Laura Rokita (business, information technology management, class of 2009)
|Company Founded:||Pigeon Transit||Year Graduated:||2009|
|Title:||Co-founder and General Manager||Degree:||B.A. Business, Information Technology Management|
|Location:||New York City||Residence Hall:||Lewis|
Laura Rokita was never particularly interested in computers, let alone programming, until her sophomore year at the University of Notre Dame. A business major, she was required to take a computer class and build a website. To her surprise, she was a natural at coding. A year later, Laura switched her major to IT management. Upon graduation, she went into IT consulting.
Says Rokita, “My computer skills opened doors for me.”
Among the first of those doors was a position with Chicago business incubator, Sandbox Industries. While there, Rokita served as a financial and investment analyst, managing Sandbox’s portfolio and gaining insight into financial and operational metrics of startup companies. She also learned how to work with engineers, scientists, marketers and others to launch companies. The experience would serve her well.
Several years later, after earning an M.S. in computer science from the University of Chicago, Rokita moved to New York City to take a position with Google.
“One of the unique benefits of working for Google is a program called Area 120 that encourages entrepreneurship. Employees can pitch a startup idea to Area 120. If accepted, Google pays Area 120 entrepreneurs to work on their idea for six months and sometimes longer,” Rokita explains.
Intrigued by the opportunity, Rokita and a co-worker pitched the idea of an app to improve users’ experience with mass transit. Google liked the idea. In 2017, the Pigeon Transit app was born. Rokita laughs when asked what inspired the company’s name. “Pigeons are city birds just trying to survive and they fly fast from point-to-point.”
And that’s exactly the point of Pigeon Transit: how to get urban commuters from point A to point B as quickly and as comfortably as possible. Rokita and her colleague threw themselves into building the crowd-sourced app. When their initial six months in Area 120 was up, Google continued its support.
Fast forward to 2020 and the Pigeon app is now available on the App Store and helping users avoid delays, crowds and construction while using a city’s subway, bus, train and ferry systems. Fellow Pigeon users generate the real-time updates that keep the commutes of others moving. Says Rokita, “Until now, urban commuters have been on their own. Pigeon is changing that.”

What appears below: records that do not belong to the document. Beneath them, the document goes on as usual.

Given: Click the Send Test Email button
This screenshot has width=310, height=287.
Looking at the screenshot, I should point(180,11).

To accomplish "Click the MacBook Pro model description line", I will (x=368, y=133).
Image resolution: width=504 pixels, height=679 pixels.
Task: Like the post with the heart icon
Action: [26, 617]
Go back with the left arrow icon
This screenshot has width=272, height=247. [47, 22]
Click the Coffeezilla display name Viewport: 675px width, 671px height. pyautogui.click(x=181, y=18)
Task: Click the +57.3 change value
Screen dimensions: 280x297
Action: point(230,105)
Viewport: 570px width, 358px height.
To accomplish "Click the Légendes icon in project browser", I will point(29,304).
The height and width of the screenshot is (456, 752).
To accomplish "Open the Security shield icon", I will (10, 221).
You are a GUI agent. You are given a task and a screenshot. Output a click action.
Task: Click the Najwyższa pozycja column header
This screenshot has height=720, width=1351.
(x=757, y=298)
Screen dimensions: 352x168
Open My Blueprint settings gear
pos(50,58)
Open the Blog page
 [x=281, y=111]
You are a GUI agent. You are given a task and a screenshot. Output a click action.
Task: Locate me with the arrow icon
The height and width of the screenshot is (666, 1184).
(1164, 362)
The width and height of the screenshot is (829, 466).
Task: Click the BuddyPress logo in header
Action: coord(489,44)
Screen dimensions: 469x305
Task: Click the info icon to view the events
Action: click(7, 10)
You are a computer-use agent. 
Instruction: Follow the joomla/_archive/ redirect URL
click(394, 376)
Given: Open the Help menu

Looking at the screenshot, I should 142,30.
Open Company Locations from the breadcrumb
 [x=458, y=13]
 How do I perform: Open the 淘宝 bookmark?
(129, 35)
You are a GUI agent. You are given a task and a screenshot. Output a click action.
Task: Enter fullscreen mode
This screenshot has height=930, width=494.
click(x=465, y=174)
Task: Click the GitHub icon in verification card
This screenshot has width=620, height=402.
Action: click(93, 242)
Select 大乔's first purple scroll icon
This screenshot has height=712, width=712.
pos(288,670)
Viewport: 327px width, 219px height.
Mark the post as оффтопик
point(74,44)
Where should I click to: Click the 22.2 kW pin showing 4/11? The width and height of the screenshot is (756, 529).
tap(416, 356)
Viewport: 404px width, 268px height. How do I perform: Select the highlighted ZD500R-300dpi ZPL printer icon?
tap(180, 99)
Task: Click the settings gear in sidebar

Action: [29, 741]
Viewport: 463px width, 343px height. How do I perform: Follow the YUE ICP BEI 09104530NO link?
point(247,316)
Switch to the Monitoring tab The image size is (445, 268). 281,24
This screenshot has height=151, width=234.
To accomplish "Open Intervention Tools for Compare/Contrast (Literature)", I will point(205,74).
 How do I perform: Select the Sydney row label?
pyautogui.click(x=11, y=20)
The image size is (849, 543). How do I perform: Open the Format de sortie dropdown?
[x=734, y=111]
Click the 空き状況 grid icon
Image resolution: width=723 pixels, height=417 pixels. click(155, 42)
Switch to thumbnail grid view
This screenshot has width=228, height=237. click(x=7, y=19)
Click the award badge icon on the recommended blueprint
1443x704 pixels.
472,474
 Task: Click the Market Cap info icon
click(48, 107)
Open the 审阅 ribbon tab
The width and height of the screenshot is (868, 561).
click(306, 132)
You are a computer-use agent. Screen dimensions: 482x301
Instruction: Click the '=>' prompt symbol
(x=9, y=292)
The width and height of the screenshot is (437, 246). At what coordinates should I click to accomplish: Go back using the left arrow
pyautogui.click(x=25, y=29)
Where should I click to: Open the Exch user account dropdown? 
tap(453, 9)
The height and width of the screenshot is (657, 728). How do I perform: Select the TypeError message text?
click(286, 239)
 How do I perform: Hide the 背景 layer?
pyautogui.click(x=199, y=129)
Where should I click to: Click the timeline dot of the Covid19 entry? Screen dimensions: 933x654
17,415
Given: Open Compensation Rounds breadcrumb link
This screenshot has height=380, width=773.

Even with Google’s support, Rokita says life as an entrepreneur isn’t easy. Among the biggest challenges she’s faced is building and maintaining a cohesive team culture. “You can’t build an app, let alone a company, alone. You need good people working with you if your company is to endure and thrive.”
After two years of working on Pigeon’s brand awareness and building its user base, Rokita’s biggest reward is having an impact on the lives of others. “Seeing people on the street using the app gives me the biggest smile; it’s amazing to know you’re helping people.”
The persistence of Rokita and the Pigeon team is paying off. The app is now available in six cities: Boston, Chicago, Los Angeles, New York City, San Francisco and Washington, D.C. In the spirit of being a crowd-sourced app, fans can go to the Pigeon website and vote for the next city for expansion. It seems wherever urban commuters have an issue the Pigeon app will find a welcoming roost.
Rokita credits her family and Notre Dame for the motivation to help others that drives her. “For me, if I am going to dedicate years of my life to a company, it has to contribute to the greater good. “
And to those who want to be entrepreneurs, she says, “Try to solve problems you’re passionate about and start as soon as you can.”